Cast a cursory ear over this new release and you could be forgiven for thinking that Motorpsycho are getting all mellow as they get older.
The vocals frequently conjoin into beaming harmonies, guitars shimmer as if blown on a summer breeze, and the tempo rarely breaks out beyond a canter that even Pink Floyd, those masters of mid-paced pomp, might regard as a touch laid back. Yet beneath the agreeably accessible veneer coating parts of album, things are not quite as they seem.
Lilting, savage, steeped in ritual – classic Motorpsycho.
Leaving aside a soaring but relatively faithful cover of Spin, Spin, Spin, HP Lovecraft’s slice of late 1960s psychedelia, the bulk of Here Be Monsters is based on a suite originally commissioned for the centennial jubilee of Oslo’s Technical Museum. Their regular collaborator Ståle Storløkken is absent here, but the music was initially developed in partnership with him. It’s been repurposed to examine more of the murkier recesses of the human condition within which something dark lours – the monsters of the title. The lyrics of dreamily meandering Lacuna/Sunrise evoke the consequences of extreme behaviour, while IMS, initially pirouetting around a prettily cascading piano motif before falling into a pit of savage lead guitar lines, is spiked upon the guilt and recriminations arising from some unspecified transgressions of the flesh.

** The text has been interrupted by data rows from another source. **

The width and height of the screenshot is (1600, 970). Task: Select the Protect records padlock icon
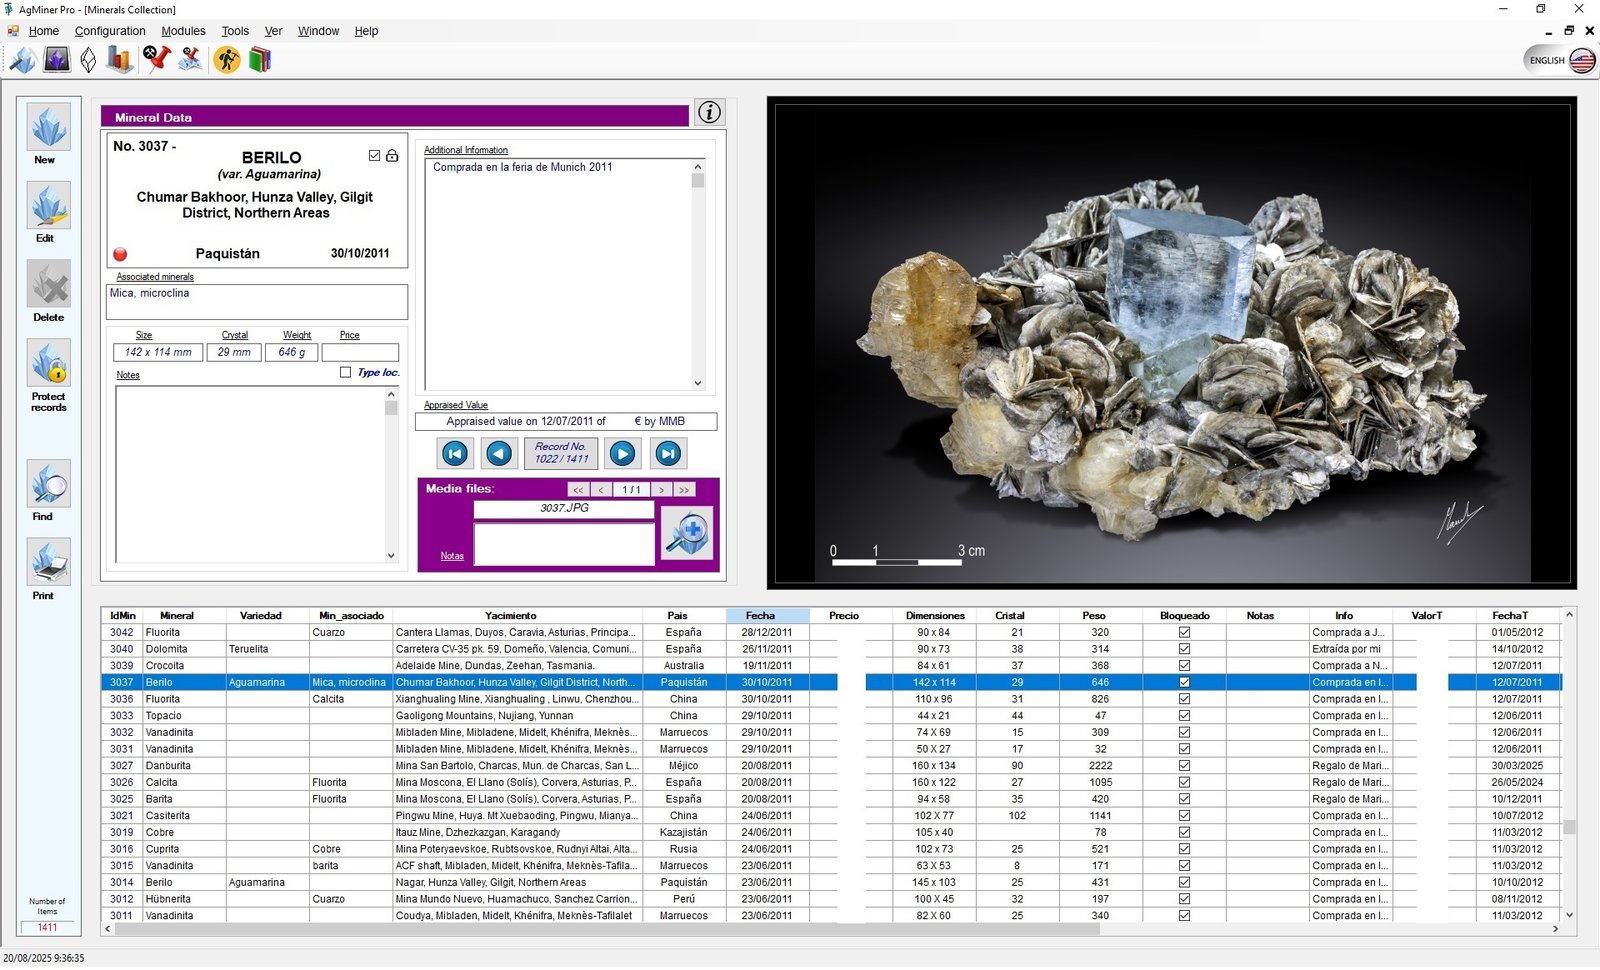48,363
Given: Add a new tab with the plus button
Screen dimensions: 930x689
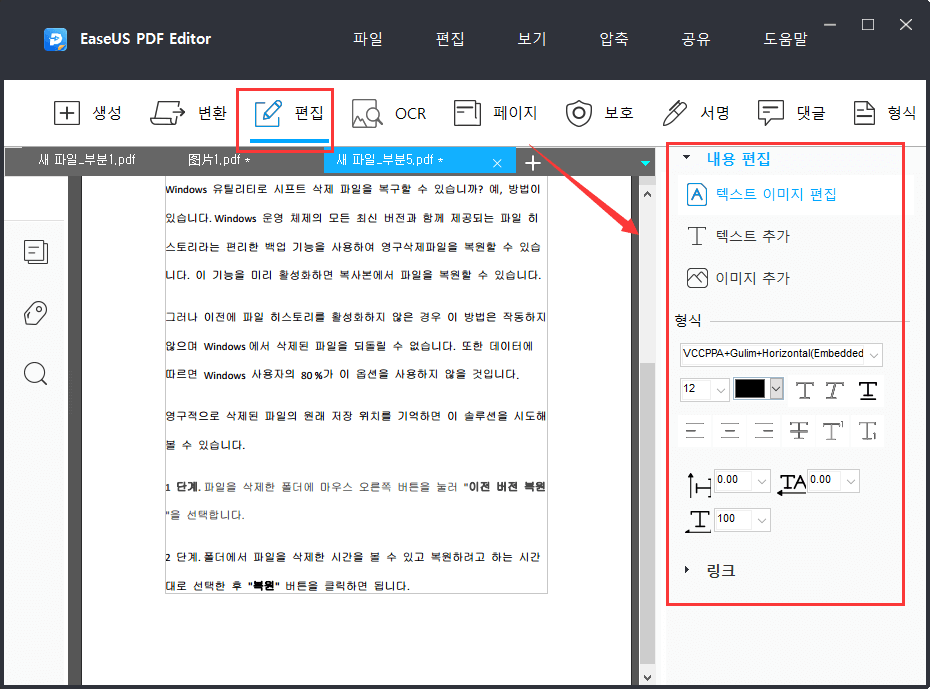Looking at the screenshot, I should coord(533,161).
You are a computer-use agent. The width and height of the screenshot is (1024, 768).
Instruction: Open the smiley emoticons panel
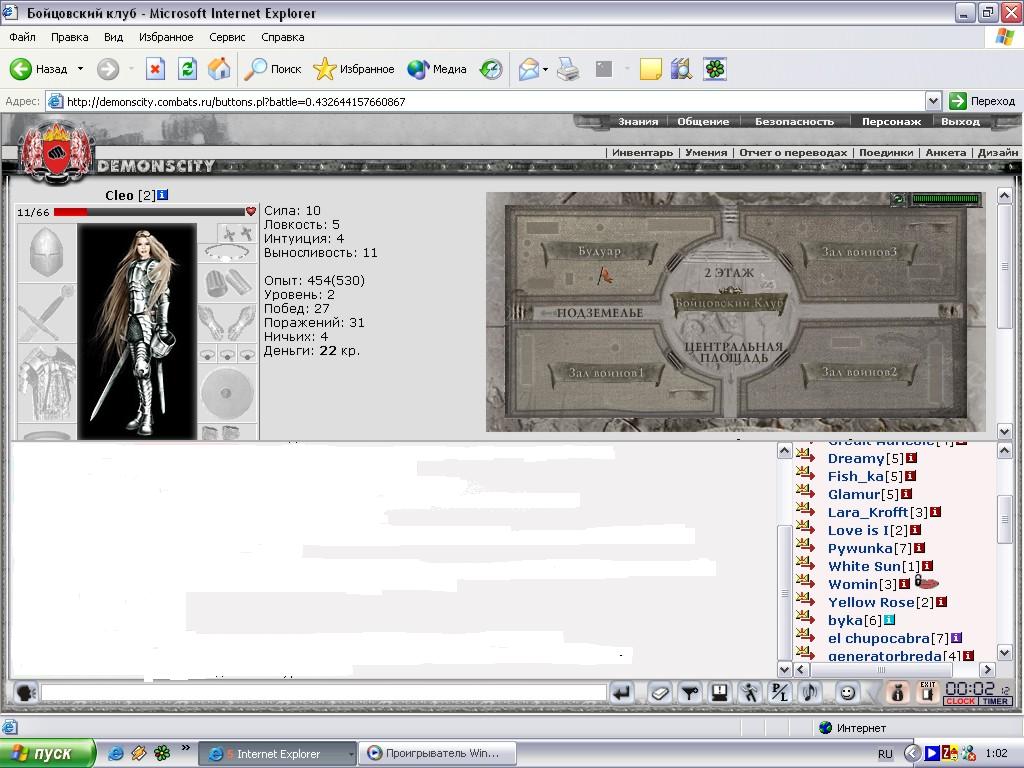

Ratcatcher, from 2013’s Still Life With Eggplant, provided a thrilling long-form centre to that record. Here that function’s performed by Big Black Dog, which itself clocks in at a little over 17 minutes. Of course, even in prog size isn’t everything - do the ideas and themes contained within this suite bear up to that kind of extended treatment? Yes. It’s an exploration of the seasonal depression that can accompany the long, light-deprived Norwegian winter. The gently lilting melody, spun across chiming chords of the introduction, provides a sunny counterpoint to lyrics which are all about pleading for the sun to stay a little longer. Gradually shifting towards the shadows with Kenneth Kapstad’s rumbling tom-toms trudging to a despondent, martial beat, Snah and Bent Sæther’s vocals become stretched and desperate, rising up in plaintive supplication. It marks the beginning of a remarkably dramatic journey that feels bound to the slow movement of stars, connected to something that is ancient and steeped in ritual and leading to an inevitable, cathartic denouement. In other words, classic Motorpsycho.